It is many birders' dream to rediscover an 'extinct' species. The recent media fuss over a purported Slender-billed Curlew at Minsmere, Suffolk, reflects this. In Bird Watching magazine's November issue, there is a special feature on some birders who have re-discovered 'lost' birds, such as the New Zealand Storm-petrel and India's Forest Owlet.
So, you can imagine my surprise and delight when, in London (9.10.04), I stumbled upon a large mother of an apparently-extinct species, crouching over her eggs, laid in a small scrape on the ground.
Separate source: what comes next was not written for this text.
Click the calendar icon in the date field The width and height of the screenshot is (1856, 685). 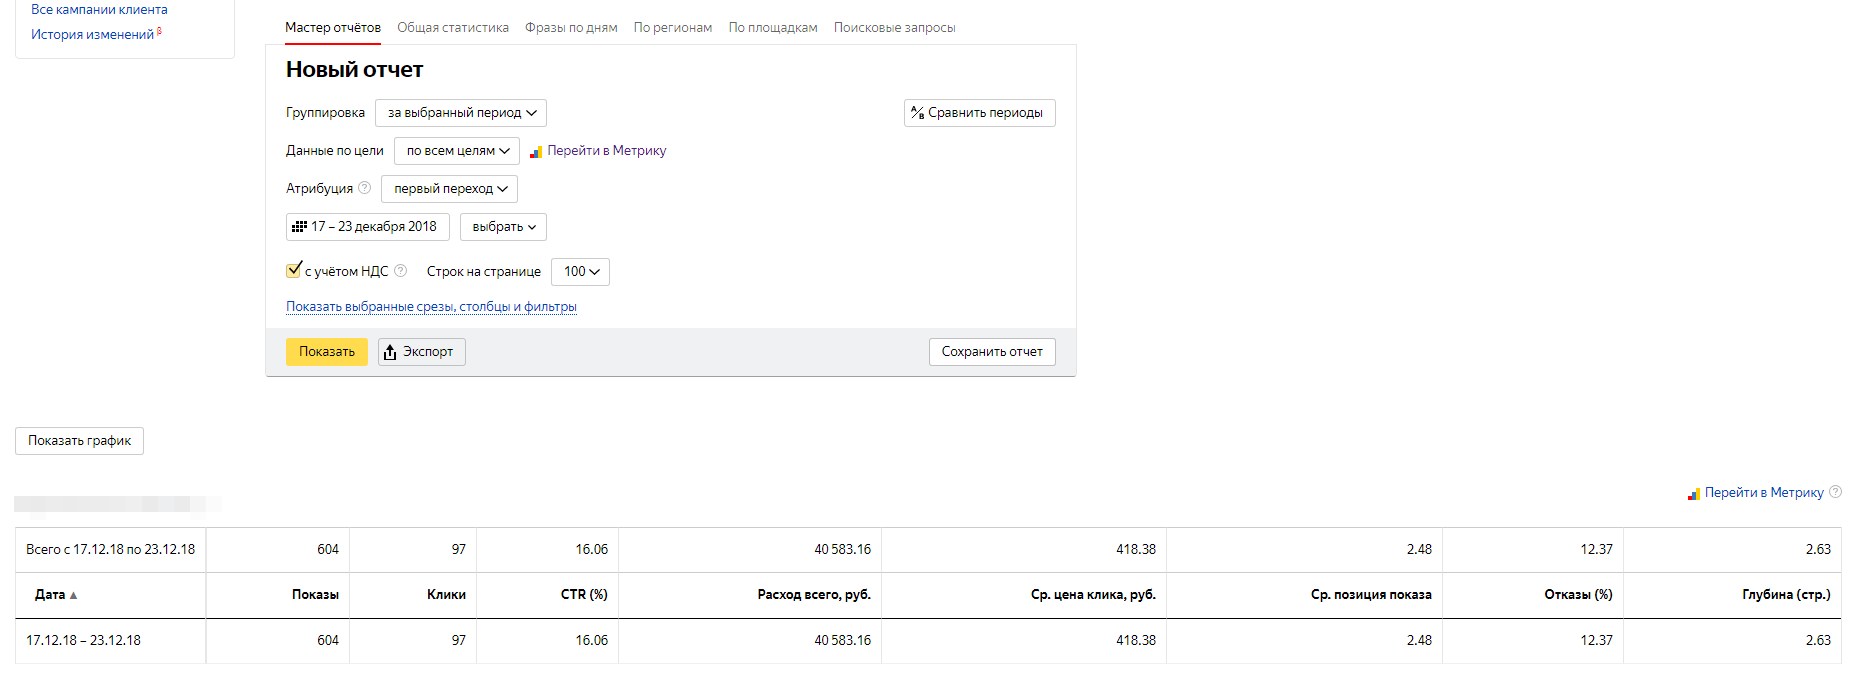coord(299,227)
These were the best images I could muster at the time, from a respectful distance, so as not to disturb the animals too much...
As I approached, one of the young was twitching as it hatched and the mother lent over to shield her vulnerable offspring.
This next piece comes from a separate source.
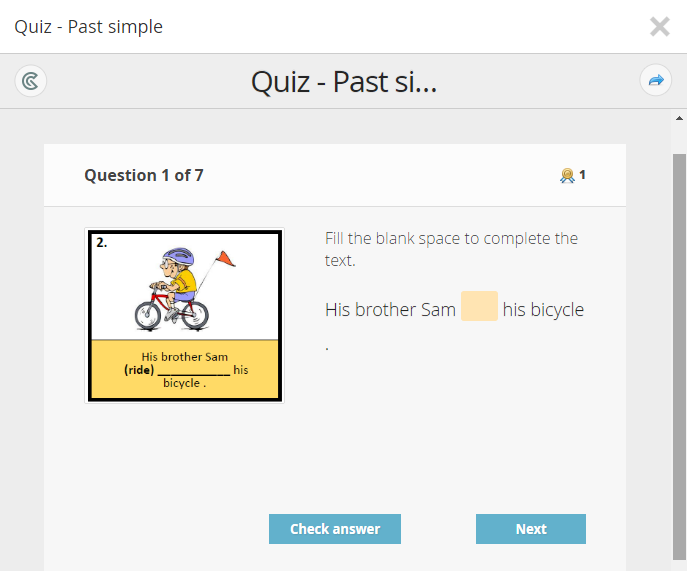
Task: Click the number 2 label on the picture
Action: [x=102, y=242]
The brightly-coloured male stood an anxious guard.
Little did either of the parents know, that lurking just a few metres away, twitching with patient anticipation behind a ridge, two mighty feathered predators were waiting to pounce on them and their offspring.
So much did the young Weedons like this 'moving' exhibit at the Natural History Museum, that we came back about four times to watch the parent Oviraptors and the hunting Velociraptors in the dinosaur exhibit's late Cretaceous reconstruction of the feathered beasties roaming our glorious planet. [My favourite is still the sleeping dinosaur as you leave the exhibit, ah, nostalgia...].